Die Jury warnt, dass solche scheinbar harmlosen Ausdrücke dazu dienen, rechtspopulistische und rechtsextreme Positionen in der Mitte der Gesellschaft zu normalisieren. Dies könnte sich 2024 in den Wahlkämpfen niederschlagen. Der Jury gehörten neben Sprachwissenschaftlern auch eine Journalistin und der CDU-Politiker Ruprecht Polenz an. Polenz kritisiert, dass „Remigration“ von AfD und Identitärer Bewegung zur Verschleierung ihrer wahren Absichten, der Deportation von Menschen mit anderer Herkunft oder Hautfarbe, auch wenn sie deutsche Staatsbürger sind, verwendet wird.

Differenzierte Meinungen zur „Unwort“-Wahl

Hans Vorländer, Vorsitzender des Sachverständigenrates für Integration und Migration, sieht die Benennung des „Unworts des Jahres“ kritisch und meint, dass es die Aufmerksamkeit auf den Begriff verstärkt. Trotzdem betont die Jury ihre Absicht, aufklären und aufmerksam machen zu wollen. Vorländer weist darauf hin, dass der Begriff „Remigration“ in der Migrationsforschung kaum noch verwendet wird, besonders nicht zur Beschreibung von freiwilliger oder erzwungener Ausreise aus Deutschland.
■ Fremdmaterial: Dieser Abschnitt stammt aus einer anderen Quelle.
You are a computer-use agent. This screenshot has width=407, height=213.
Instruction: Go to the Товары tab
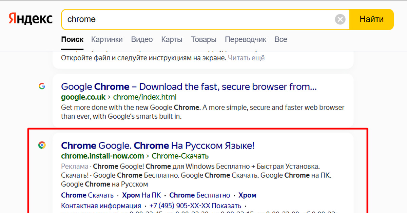tap(204, 39)
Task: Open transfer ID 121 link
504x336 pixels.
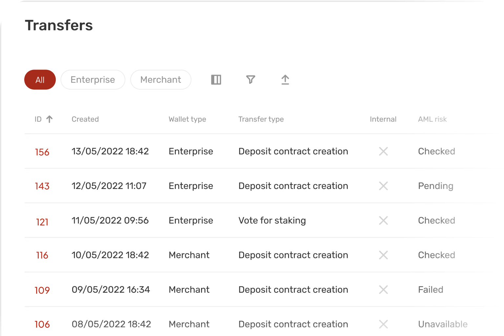Action: (42, 222)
„Remigration“ ist eng verbunden mit dem rassistischen Konzept des „Ethnopluralismus“, welcher eine Trennung verschiedener Ethnien impliziert. Vorländer empfiehlt, beide Begriffe zu meiden, um nicht die Strategien von Rechtsextremisten zu unterstützen, die auf eine schleichende Veränderung der demokratischen Verfassungsordnung abzielen.

Bundeskanzler Olaf Scholz (SPD) betont auf der Plattform X, dass Menschen, die in Deutschland leben, arbeiten und die Grundwerte der Demokratie teilen, unabhängig von Herkunft oder Hautfarbe dazugehören. Ann-Veruschka Jurisch, FDP-Innenpolitikerin, warnt, dass „Remigration“ ein gefährlicher Begriff ist und appelliert, wachsam gegenüber der Wortwahl der AfD zu sein.
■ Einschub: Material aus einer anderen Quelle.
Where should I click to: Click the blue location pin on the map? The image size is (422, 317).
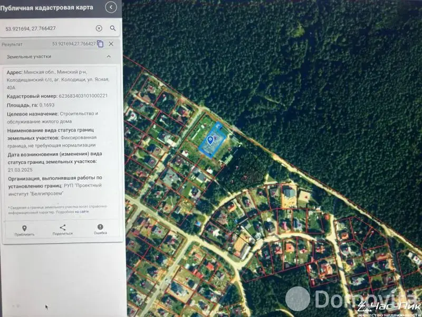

Weitere kritisierte Begriffe

Neben „Remigration“ wurden auch „Sozialklimbim“ und „Heizungs-Stasi“ von der Jury kritisiert. „Sozialklimbim“ wurde im Kontext der Debatte um die Kindergrundsicherung verwendet und stigmatisiert einkommensschwache Personen und von Armut betroffene Kinder. „Heizungs-Stasi“ wurde im Zusammenhang mit dem Gebäudeenergiegesetz verwendet und als populistische Stimmungsmache gegen Klimaschutzmaßnahmen eingestuft.
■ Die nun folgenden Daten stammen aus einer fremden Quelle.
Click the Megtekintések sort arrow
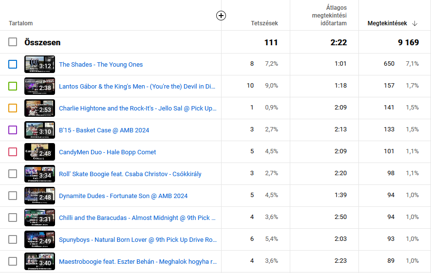click(415, 23)

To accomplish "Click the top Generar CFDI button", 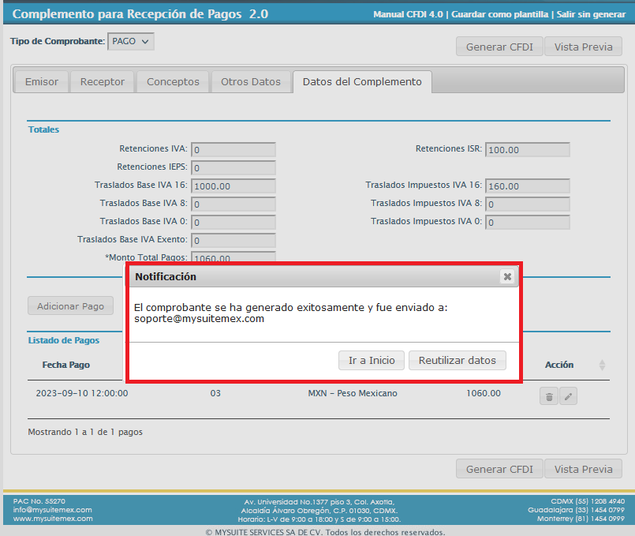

Das „Unwort des Jahres“ wird aus Bürgervorschlägen ausgewählt, die bis Ende Dezember eingereicht werden. Kriterien sind Verstöße gegen Menschenwürde oder Demokratie, Diskriminierung gesellschaftlicher Gruppen sowie euphemistischer, verschleiernder oder irreführender Sprachgebrauch.

Quellen: Mit Material der dpa.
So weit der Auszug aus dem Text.